I was in a fine mood that evening, when I followed the scent of roasted meat to the cheldzan, the only building large enough for both clans to congregate… and even then, a handful of people had spilled from its entrance onto the road, where a second stewpot was sending delectable scents toward the lavender sky. I stopped beside it to receive a bowl and a flatbread scoop and wandered among the Jokka, listening to various conversations. A good half of the people there were eperu, which surprised me; somehow I thought of the third sex as the least populous. If I asked Winoña, would I discover that she’d counted all the sexes in the clans she’d met? I smiled.

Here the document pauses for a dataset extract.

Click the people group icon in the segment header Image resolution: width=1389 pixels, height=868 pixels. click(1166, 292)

The Jokka of Clan Edla recognized me, and wanted to talk—about injuries and sickness, yes, but also about recoveries and births—so the sky had set out stars before I finally made my way to the back of the cheldzan, where I found Daridil, Seper, and Koish in consultation. The lore-knower of Clan Edla, a spindly eperu named Dlona, made up the fourth in their discussion, and Winoña was listening behind the counter, wiping bowls.

“We are blessed here,” Daridil said. “Game is plentiful… the forest gives both fish and beasts, and water is for the taking. I once questioned the wisdom of staying, but the gods have made their will clear.”

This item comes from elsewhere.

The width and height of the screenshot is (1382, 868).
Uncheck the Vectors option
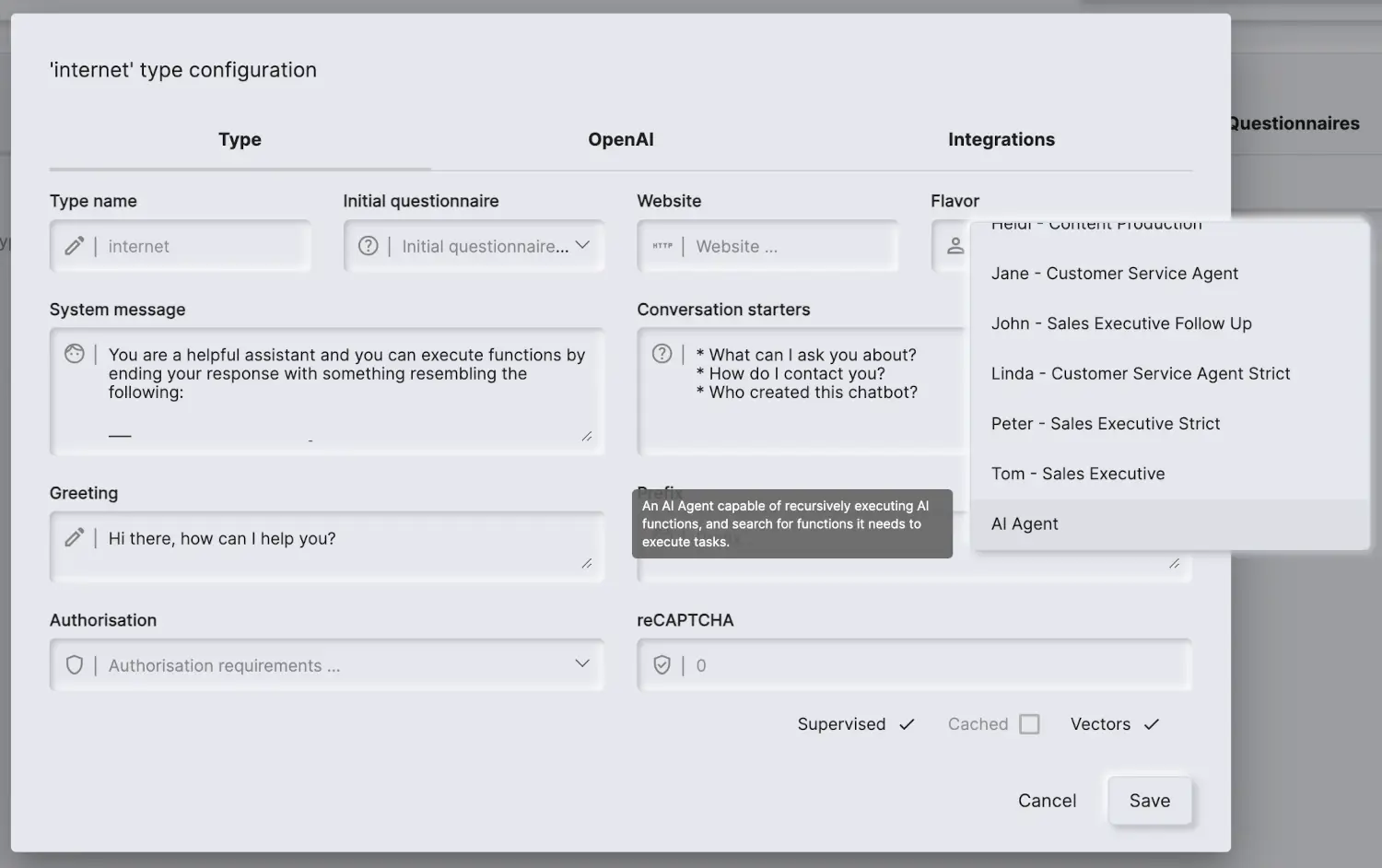pos(1152,723)
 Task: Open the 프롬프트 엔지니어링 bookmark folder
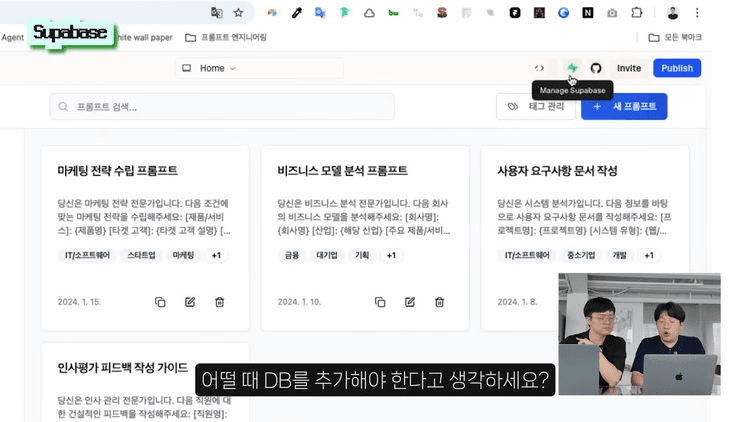pyautogui.click(x=226, y=37)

“There’s enough for your clan,” Koish allowed. “I fear what would happen if we overburdened the area. The stories say that when we linger, we use up the sap of the land.”

“That won’t happen here,” Seper said. “We will be good stewards.”

“Do you even know what that will entail?” Koish said. “If you have too many mouths to feed….”

“Then, we find another way,” Daridil said.

“Probably by selling our excess members to clans who are failing,” Seper said briskly. “You know as well as we do, ke Koish, that many clans are hurting for labor and breeders. Particularly breeders. The nomadic ways are hard on us.”

Behind Koish, Dlona murmured, “Ke Seper has this right.”

Joining them, I said, “Are you trying to talk them into staying?” I smiled at Koish. “You know they have to make their argument.”

“They’re eloquent,” Koish said. “And if it were up to the clan, I’d probably have to move into that empty building tomorrow. But I have to do what’s right for them, whether it’s popular or not. And I’m not convinced. Although, I’ve heard something about a shrine?”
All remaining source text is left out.